What the task requires
What is needed is an exact transcription of the line with "Image resolution: width=1548" and all the lines that follow it in the entries below; add nothing else.

*** Provided information Section Begins ***

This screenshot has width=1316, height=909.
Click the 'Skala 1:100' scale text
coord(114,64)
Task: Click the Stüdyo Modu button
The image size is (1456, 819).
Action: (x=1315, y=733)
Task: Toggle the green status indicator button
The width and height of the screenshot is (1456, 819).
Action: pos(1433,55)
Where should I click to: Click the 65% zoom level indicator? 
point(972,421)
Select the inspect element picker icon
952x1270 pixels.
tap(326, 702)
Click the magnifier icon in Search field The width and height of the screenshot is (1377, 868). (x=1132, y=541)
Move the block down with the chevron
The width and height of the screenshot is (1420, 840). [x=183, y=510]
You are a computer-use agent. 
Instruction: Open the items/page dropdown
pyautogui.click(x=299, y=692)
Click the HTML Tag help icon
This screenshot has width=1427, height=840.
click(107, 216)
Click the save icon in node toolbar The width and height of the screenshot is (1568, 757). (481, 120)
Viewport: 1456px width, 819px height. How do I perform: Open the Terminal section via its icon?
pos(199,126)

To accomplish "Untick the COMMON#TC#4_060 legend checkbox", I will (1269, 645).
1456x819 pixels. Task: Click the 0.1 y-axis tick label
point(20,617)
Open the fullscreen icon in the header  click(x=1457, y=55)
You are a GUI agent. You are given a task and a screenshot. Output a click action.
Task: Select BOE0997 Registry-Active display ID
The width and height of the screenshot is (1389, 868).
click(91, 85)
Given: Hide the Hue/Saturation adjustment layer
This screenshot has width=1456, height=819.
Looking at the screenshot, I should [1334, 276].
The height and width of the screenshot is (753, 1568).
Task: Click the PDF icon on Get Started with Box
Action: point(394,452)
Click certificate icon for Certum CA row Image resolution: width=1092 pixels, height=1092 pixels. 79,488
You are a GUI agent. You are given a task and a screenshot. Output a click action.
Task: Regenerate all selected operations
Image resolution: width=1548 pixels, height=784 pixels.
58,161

*** Provided information Section Ends ***

Written answer
Image resolution: width=1548 pixels, height=784 pixels.
58,161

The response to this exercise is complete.